» TASK PROMPT:
Recast the lines starting at the line that contains "Given: Open the tagged Ife Oluwa profile" and ending at the line that contains "This screenshot has" as a two-column CSV with the columns instruction and location, one row per entry. Put its text and its answer each in a single quoted field with line breaks turned into spaces, and leave the pictures out.

» DATA SUPPLIED:
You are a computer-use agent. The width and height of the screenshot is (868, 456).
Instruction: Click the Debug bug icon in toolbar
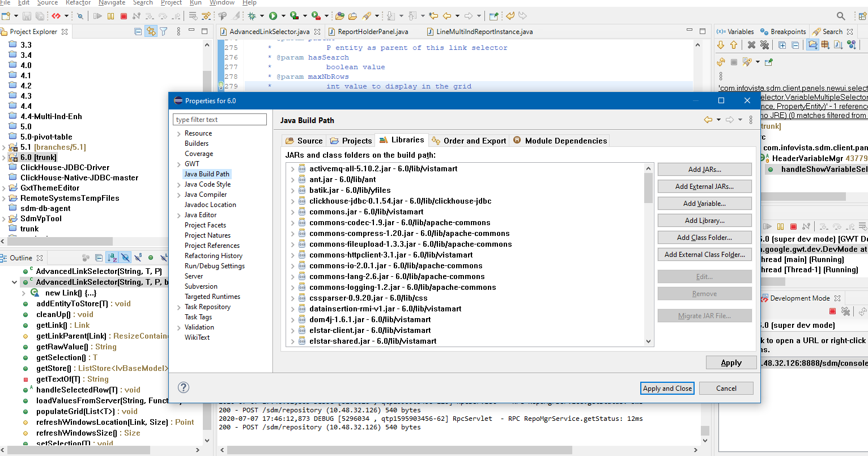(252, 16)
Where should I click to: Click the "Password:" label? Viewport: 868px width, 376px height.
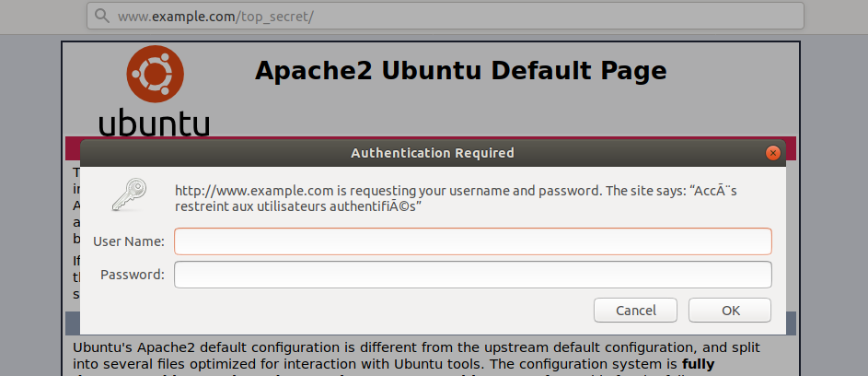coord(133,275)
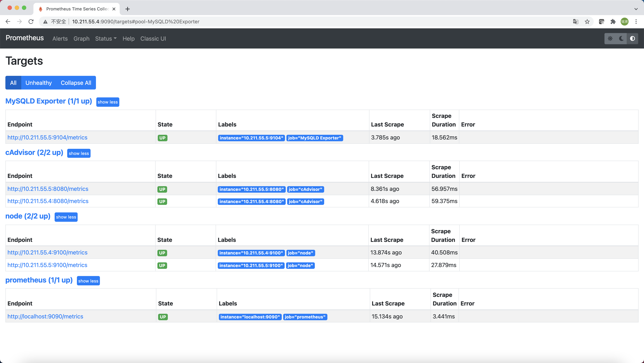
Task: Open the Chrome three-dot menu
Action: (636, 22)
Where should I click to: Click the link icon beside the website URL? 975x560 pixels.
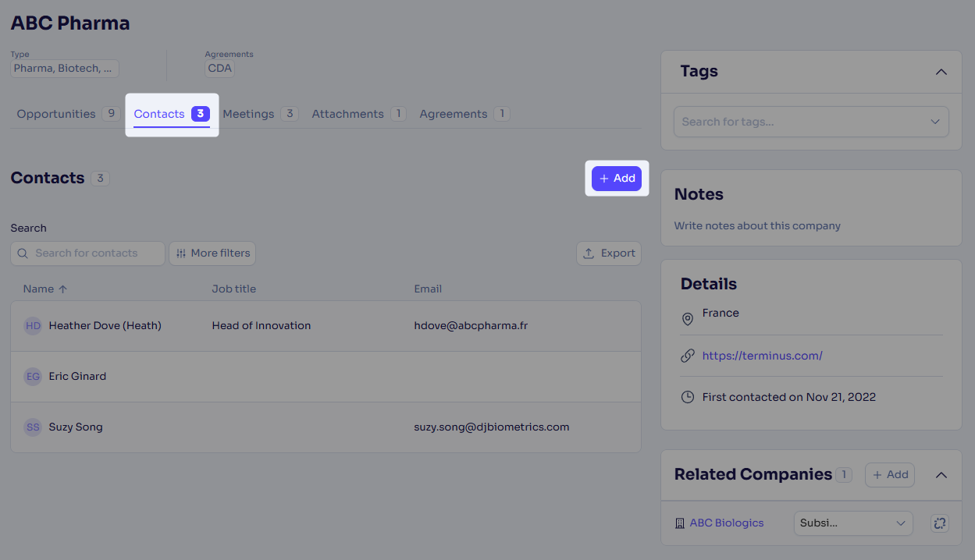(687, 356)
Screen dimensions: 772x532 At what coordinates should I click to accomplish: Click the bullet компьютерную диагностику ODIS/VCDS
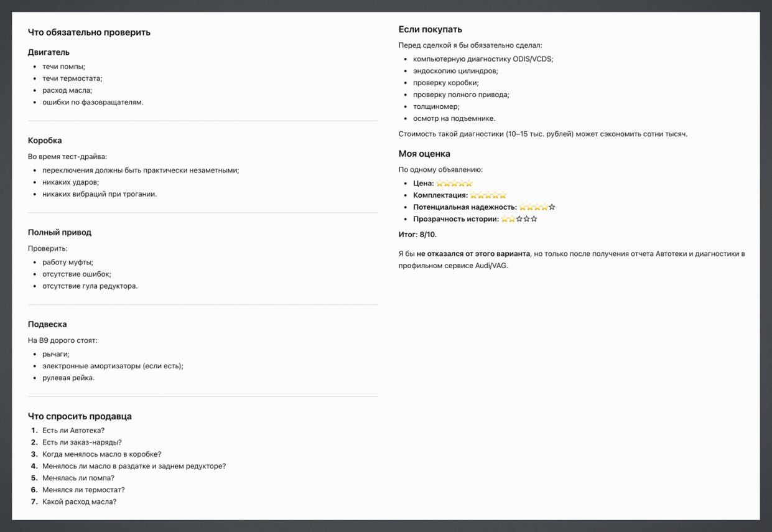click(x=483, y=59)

* * *

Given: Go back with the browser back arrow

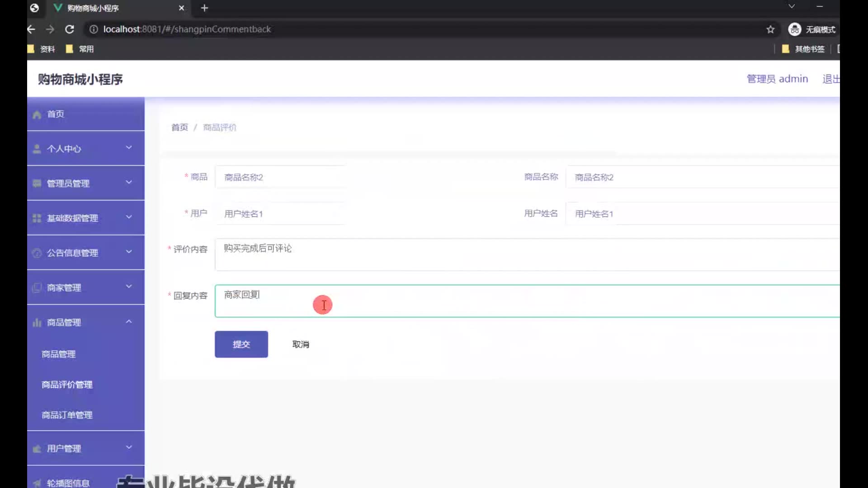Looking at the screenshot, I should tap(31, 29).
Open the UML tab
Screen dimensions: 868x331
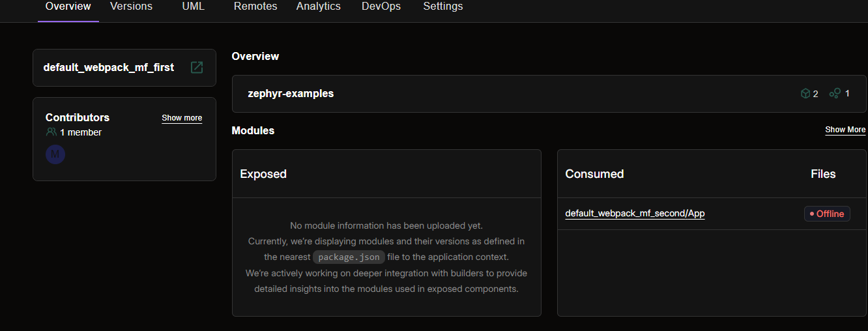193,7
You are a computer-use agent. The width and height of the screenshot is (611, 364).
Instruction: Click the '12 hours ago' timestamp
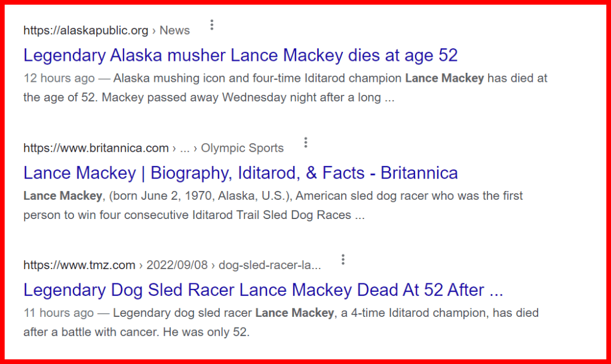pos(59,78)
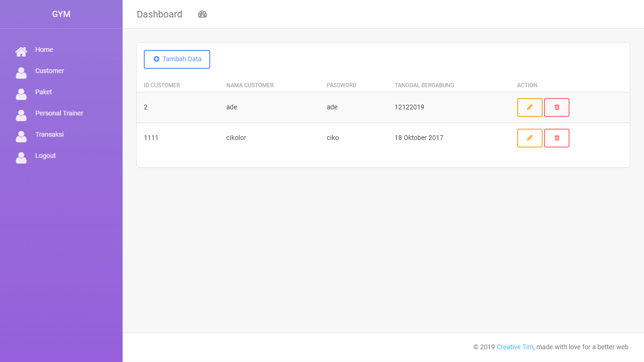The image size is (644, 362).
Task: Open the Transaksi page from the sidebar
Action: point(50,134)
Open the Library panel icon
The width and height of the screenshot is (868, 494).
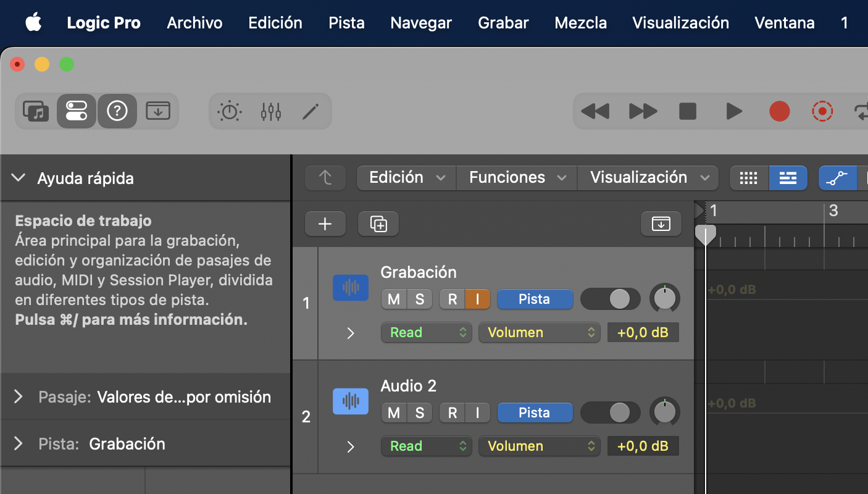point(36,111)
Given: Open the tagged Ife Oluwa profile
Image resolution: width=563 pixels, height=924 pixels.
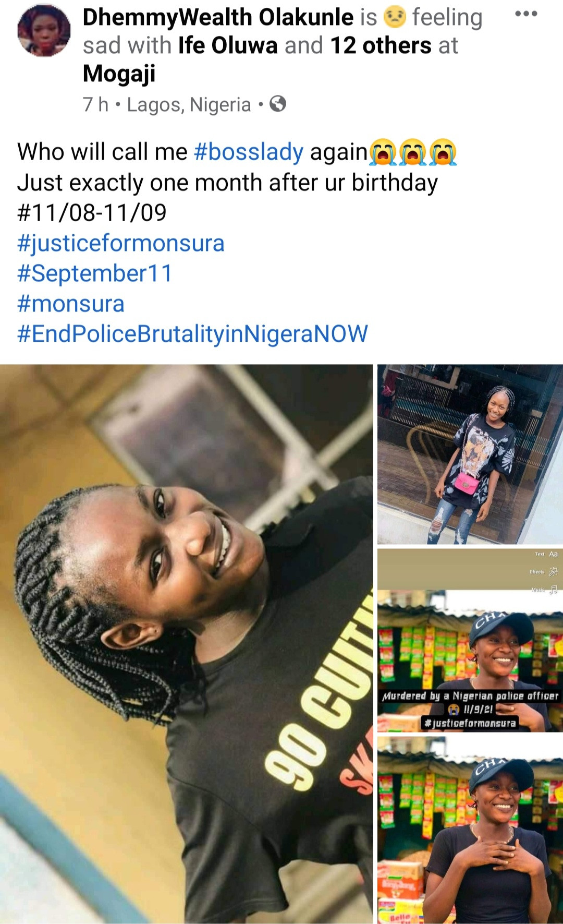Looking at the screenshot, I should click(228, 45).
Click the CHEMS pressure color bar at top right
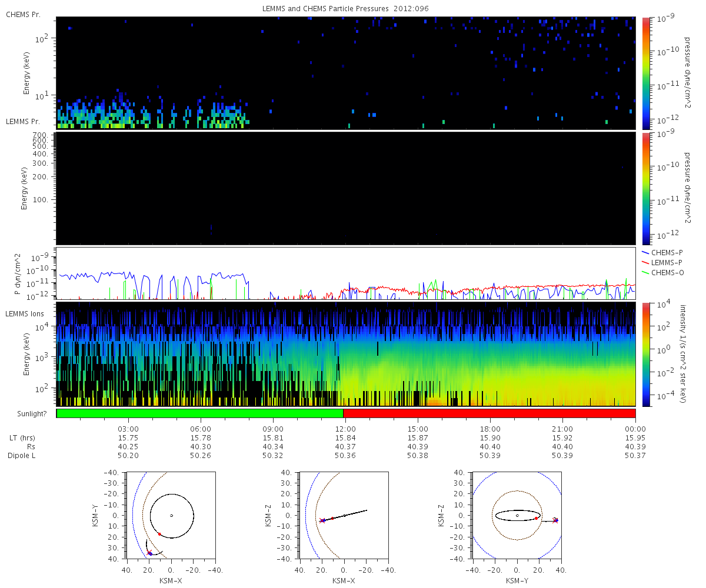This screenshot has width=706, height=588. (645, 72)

» RESPONSE TO THIS EXERCISE:
instruction,location
"Given: Open the tagged Ife Oluwa profile Image resolution: width=563 pixels, height=924 pixels.","Looking at the screenshot, I should click(228, 45)."
"Click the CHEMS pressure color bar at top right","This screenshot has width=706, height=588. (645, 72)"